**Requirement**. Return every line of the entries below that contains the string "should", matching case exactly.

**Raw records**.
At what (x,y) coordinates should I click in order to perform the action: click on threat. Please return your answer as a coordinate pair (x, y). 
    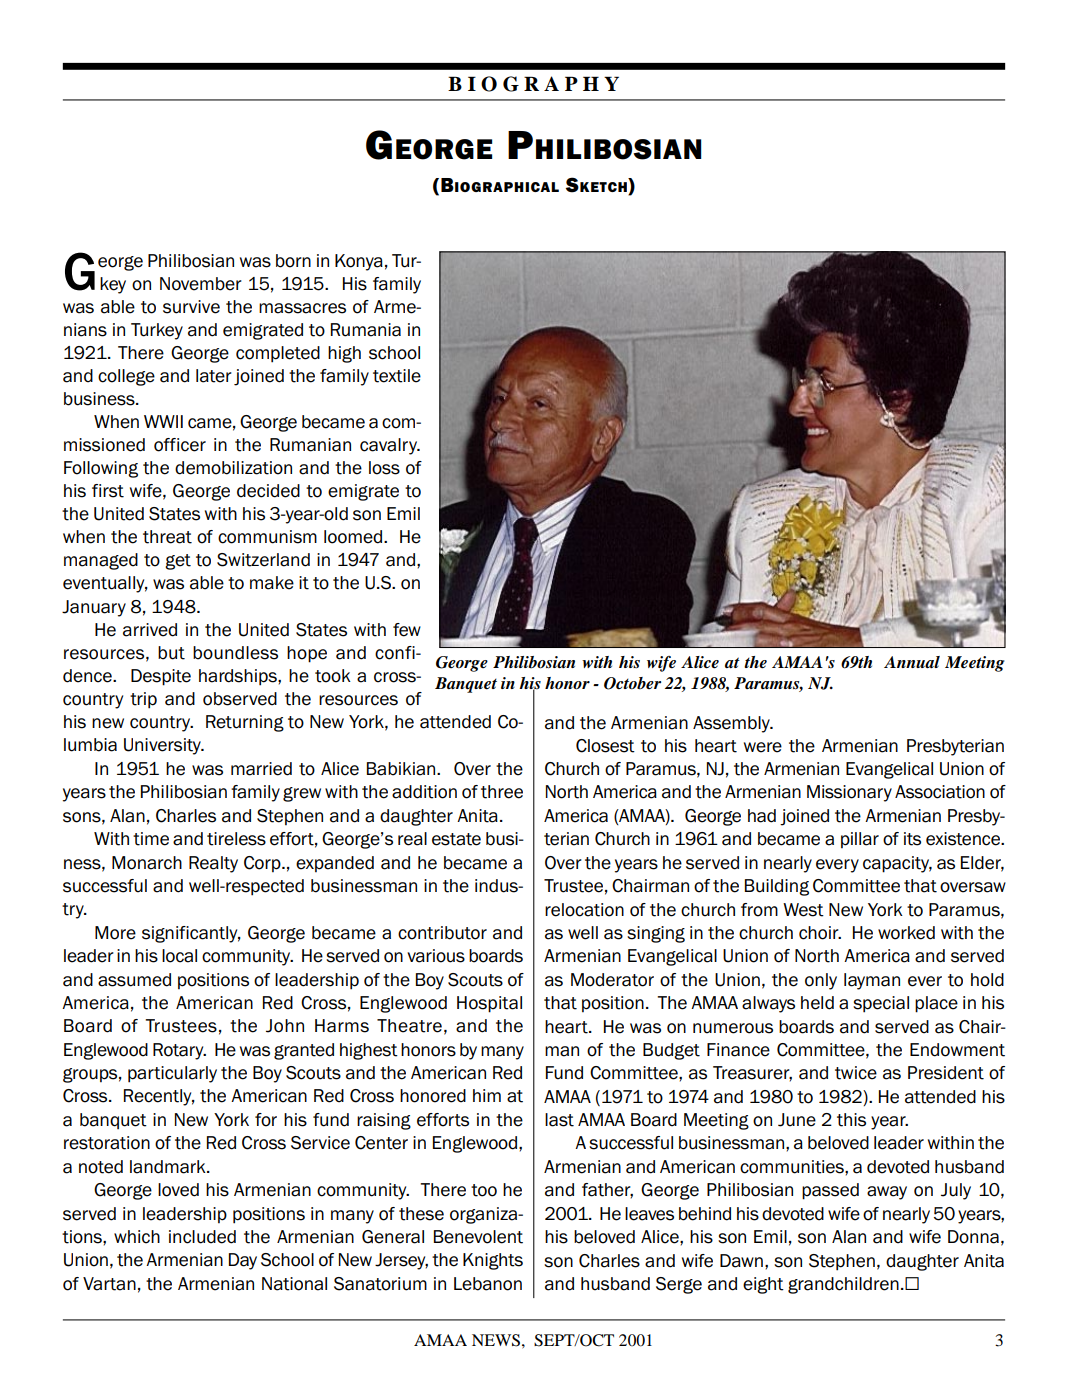
    Looking at the image, I should click on (167, 537).
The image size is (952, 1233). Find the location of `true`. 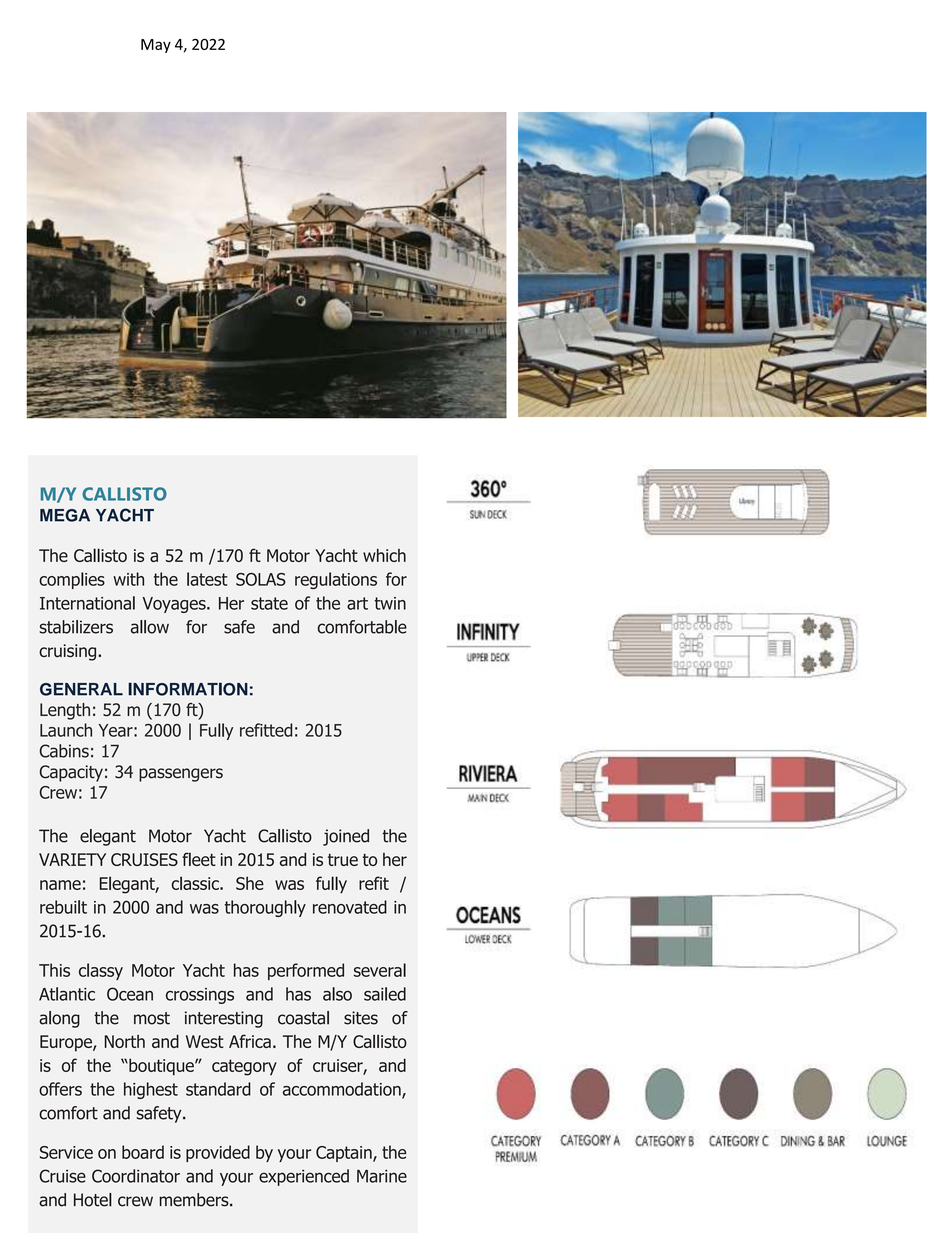

true is located at coordinates (343, 860).
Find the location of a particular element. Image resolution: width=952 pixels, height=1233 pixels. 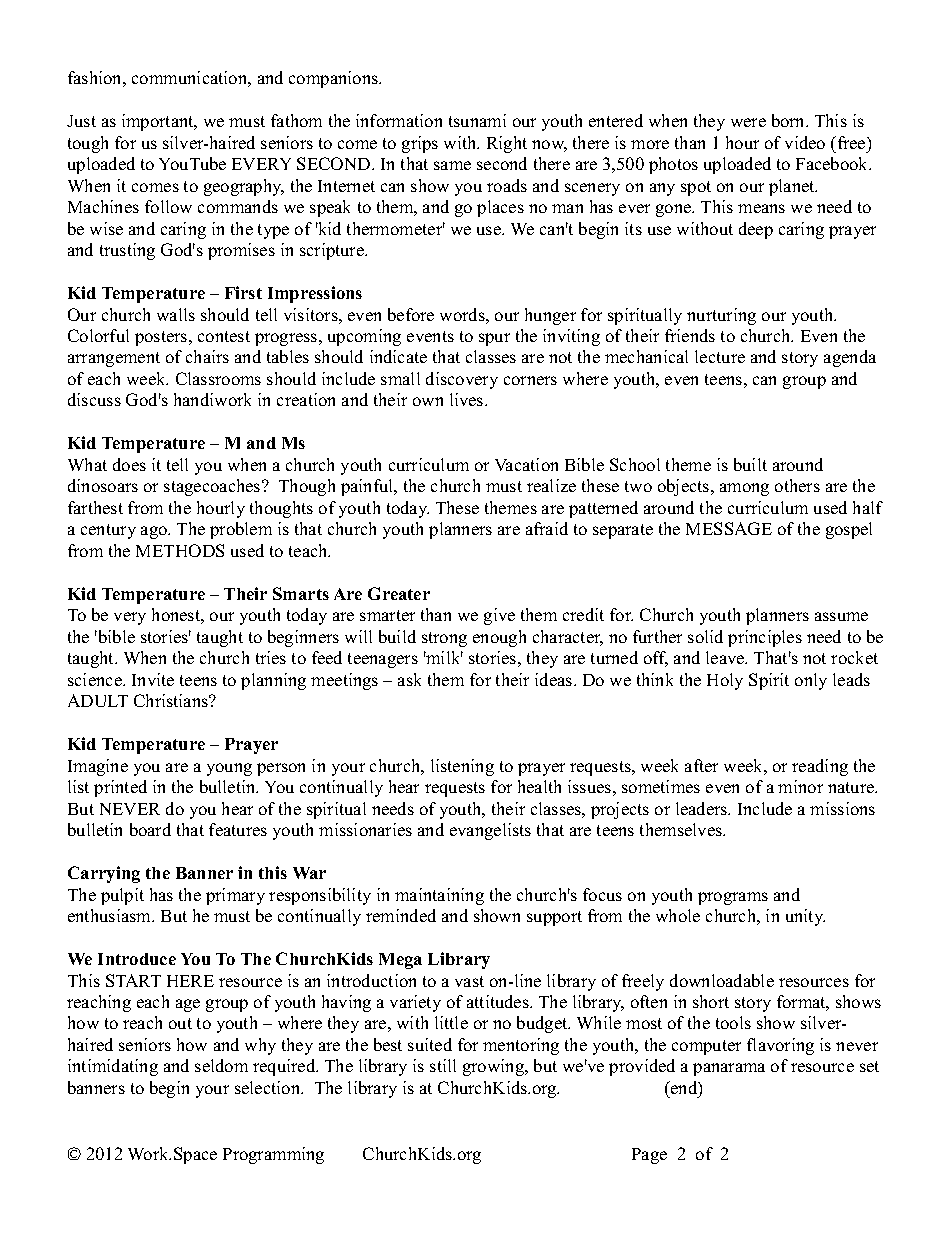

tsunami is located at coordinates (477, 120).
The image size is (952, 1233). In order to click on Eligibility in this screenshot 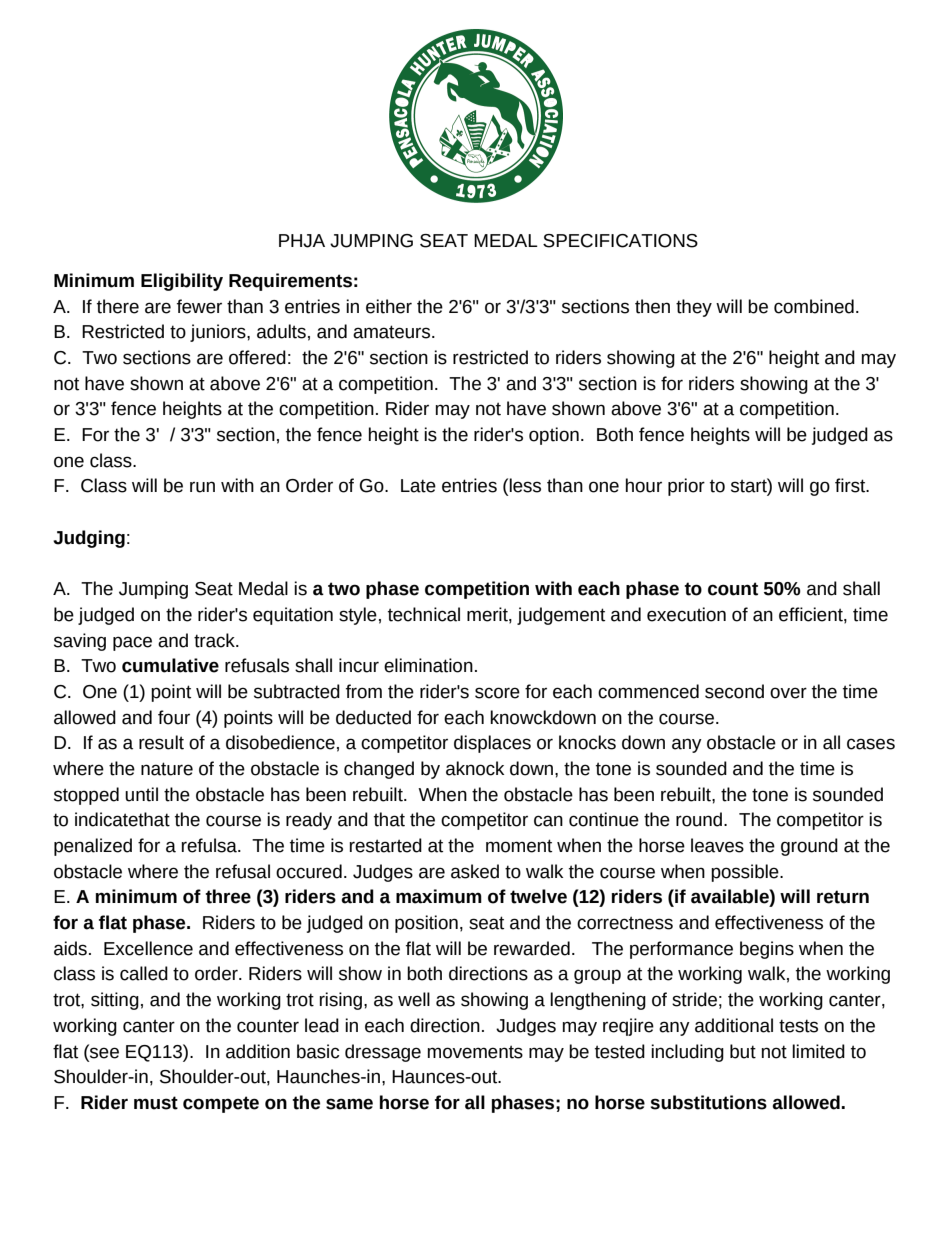, I will do `click(182, 282)`.
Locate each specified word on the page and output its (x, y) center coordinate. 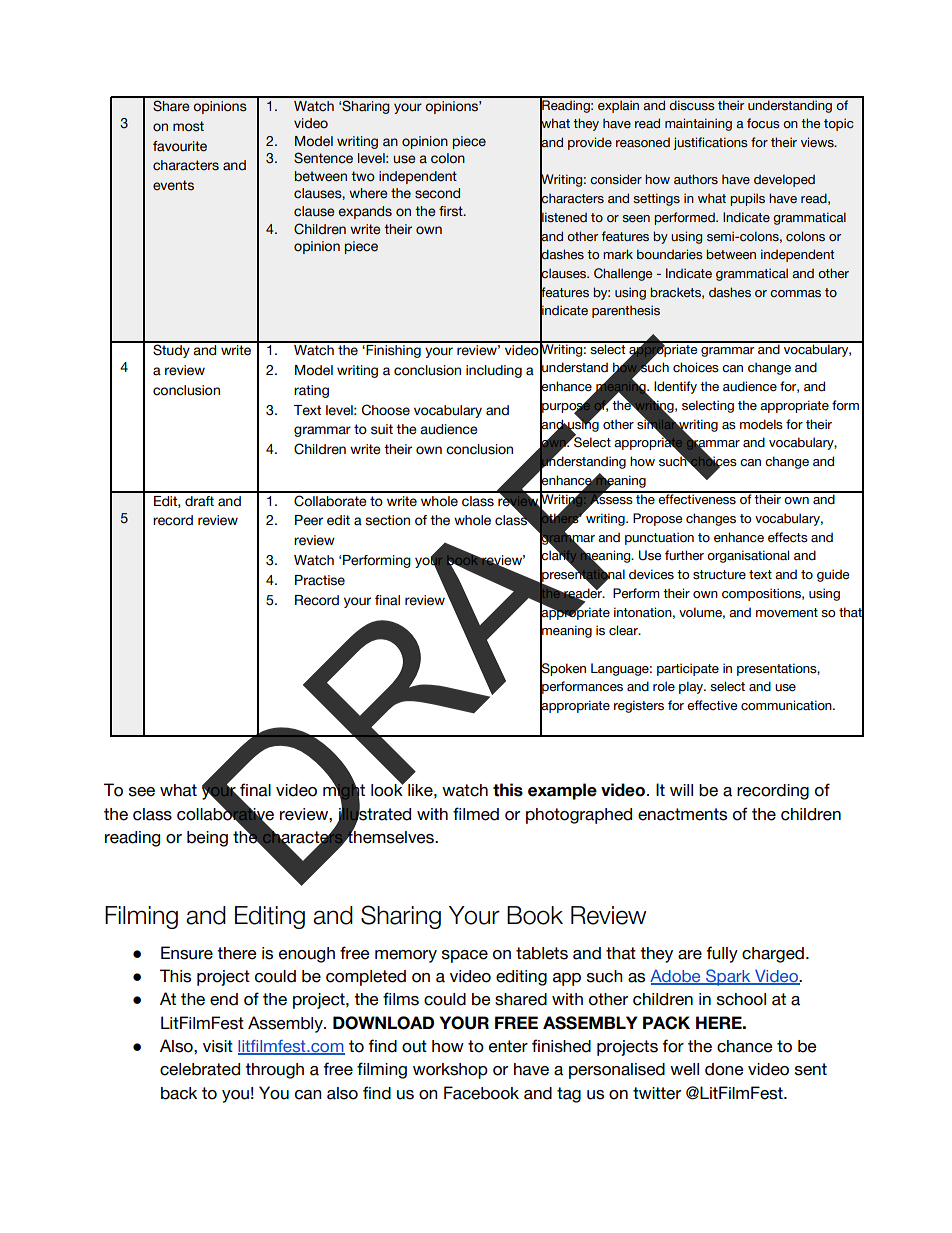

**The response**.
At what (x,y) coordinates should I click in order to perform the action: click on threat. Please return your answer as a coordinate pair (x, y). 
    Looking at the image, I should click on (167, 537).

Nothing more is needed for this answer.